Artwork by Dori Midnight

The Spiral is the map we follow in WTR workshops. It consists of four stages that interconnect and support one another, and work best when experienced in sequence.

  • The spiral begins with gratitude, because it helps to connect us to the heart, to be more present, helps affirm a sense centeredness and goodness, and opens psychic space for acknowledging the pain we carry for our world. It is also politically subversive in the way that it challenges the story ‘you are not enough and you don’t have enough’ that is fed to us by the Industrial Growth Culture and which drives consumerism.
  • In owning and honoring our pain, and daring to experience it, we begin to thaw out our grief congested hearts, release tremendous amounts of energy that have been used to hold our pain at bay, experience the inter-vulnerability that bridges connection between self and other and come back into connection with the deep intelligence of Earth through an open and sensitive feeling sense.

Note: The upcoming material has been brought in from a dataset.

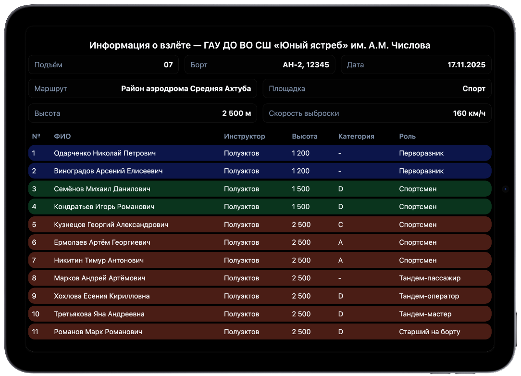Open the row for Виноградов Арсений Елисеевич
The width and height of the screenshot is (521, 376).
coord(260,171)
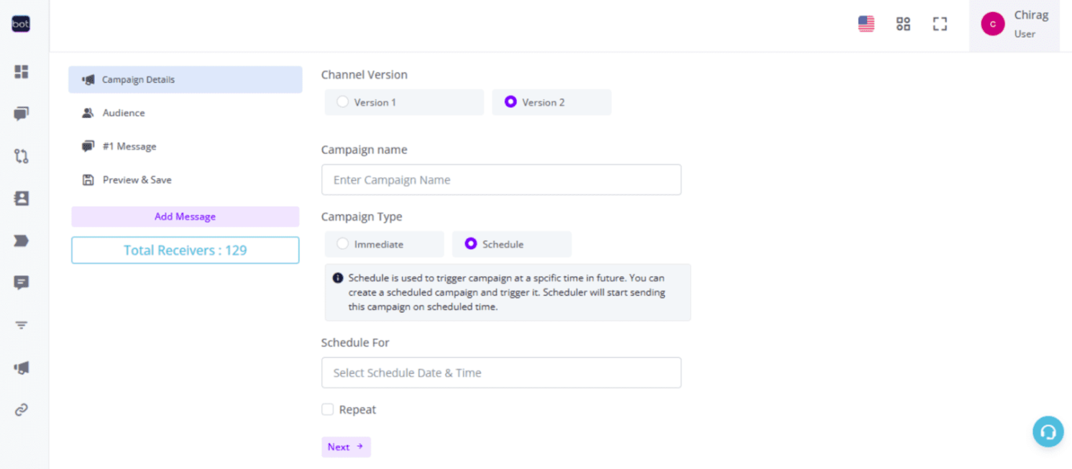Select the flows branching icon in sidebar

[x=21, y=155]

  • Experiencing the reality of our inter-being helps us see with new eyes. We can sense how intimately and inextricably we are related to all that is. We can see how our seemingly insignificant actions can connect and create larger patterns that go far beyond our individual self and this allows to trust in the emergent intelligence that can manifest when we participate in something larger than ourselves.
  • Then when we go forth into the actions that call each of us, according to our situation, gifts, and limitations- it is the Earth acting in defence of itself through us and not from us. With others whenever and wherever possible, we set a target, lay a plan, step out. We don’t wait for a blueprint or fail-proof scheme, for each step will be our teacher, bringing new perspectives and opportunities. Even when we don’t succeed in a given venture, we can be grateful for the chance we took and the lessons we learned.